_Exercise task_. Rewrite the data below in full, keeping each line's wording and adding 9 to every coordinate number in the answers. Leave the pictures out of your reply.

---- Record set

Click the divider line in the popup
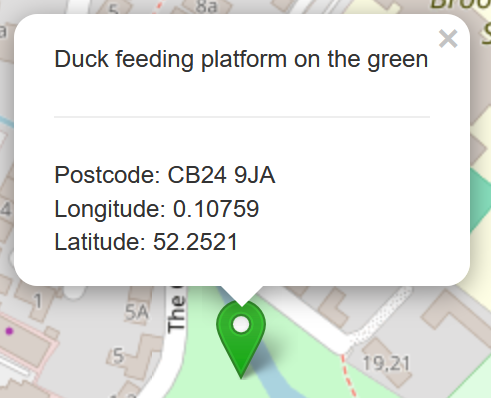 (242, 117)
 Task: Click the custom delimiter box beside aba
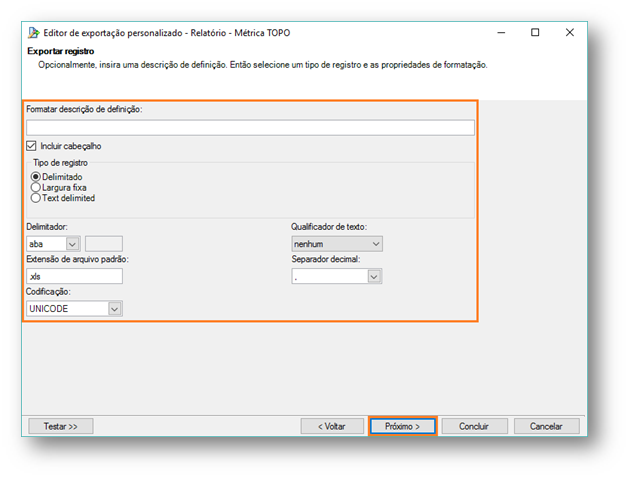coord(104,243)
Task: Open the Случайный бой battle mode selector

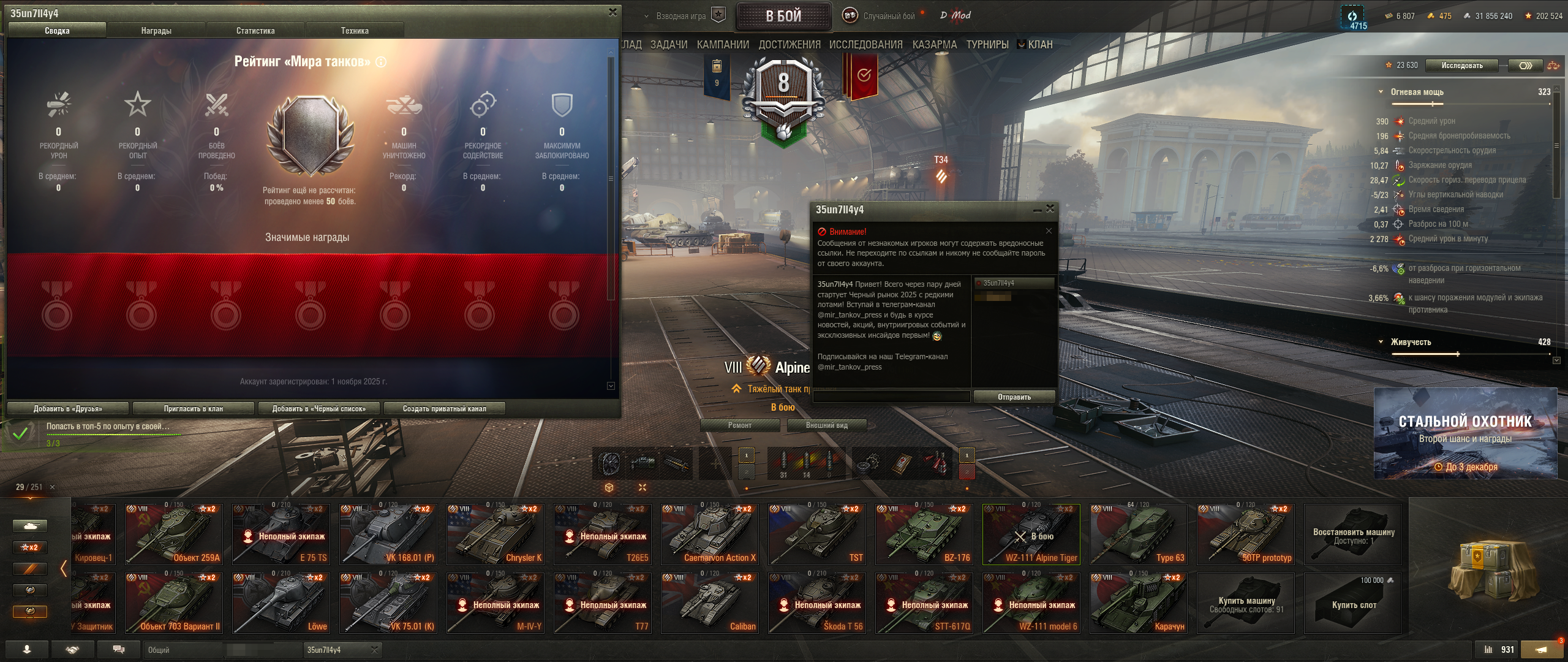Action: (878, 16)
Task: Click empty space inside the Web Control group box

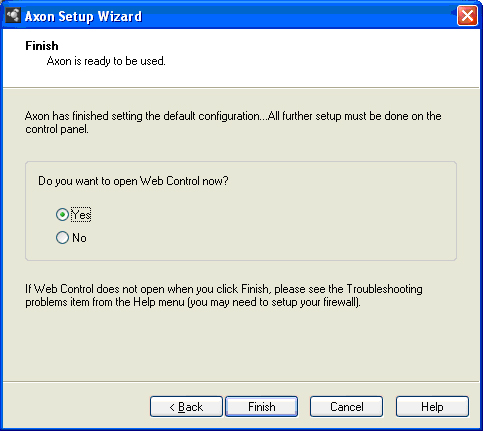Action: (x=283, y=227)
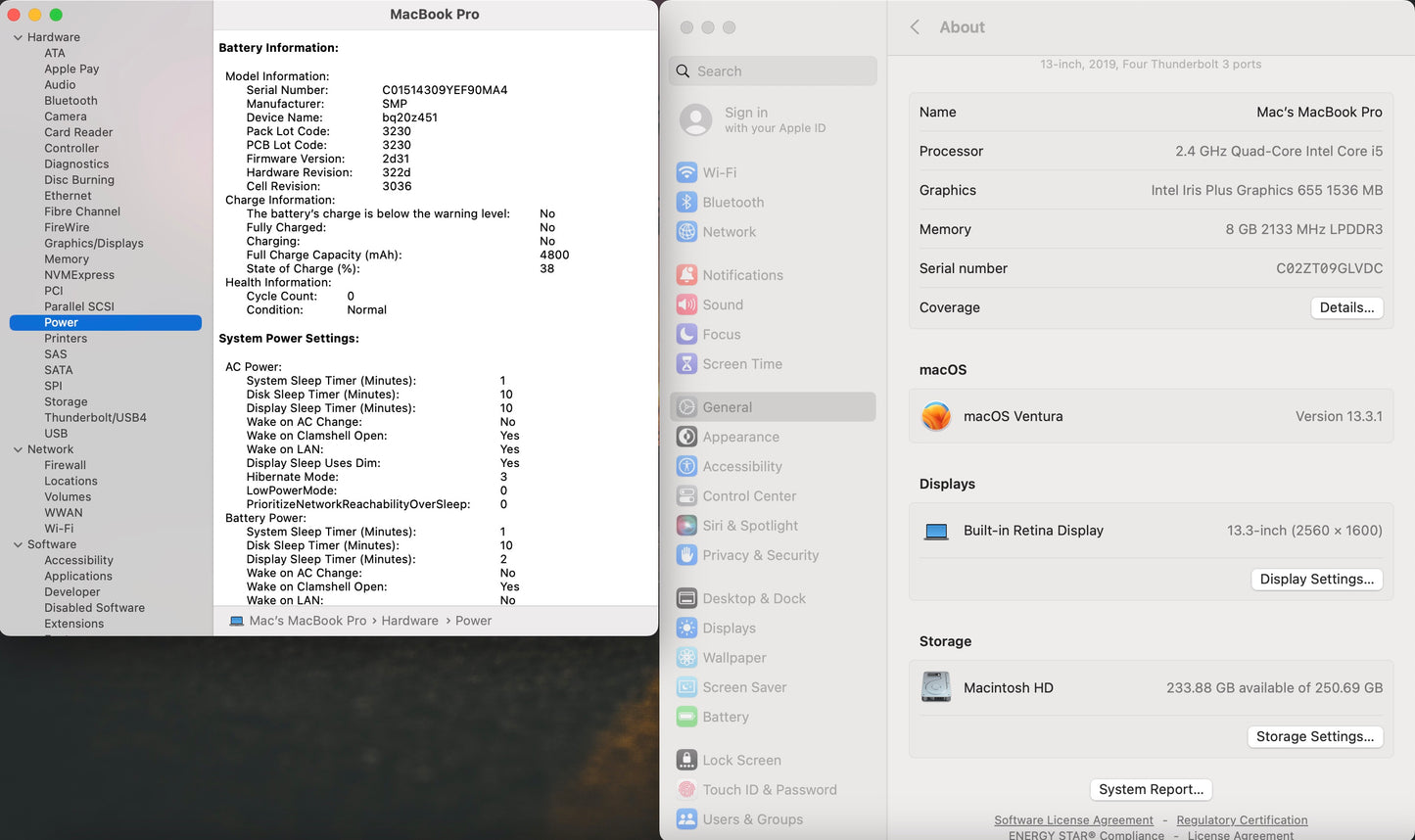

--------

_Final answer_.
Click the divider line in the popup
 (251, 126)
 Task: Click the custom delimiter box beside aba
coord(113,252)
Task: Open the Случайный бой battle mode selector

Action: (887, 25)
Task: Click empty space inside the Web Control group box

Action: (x=292, y=236)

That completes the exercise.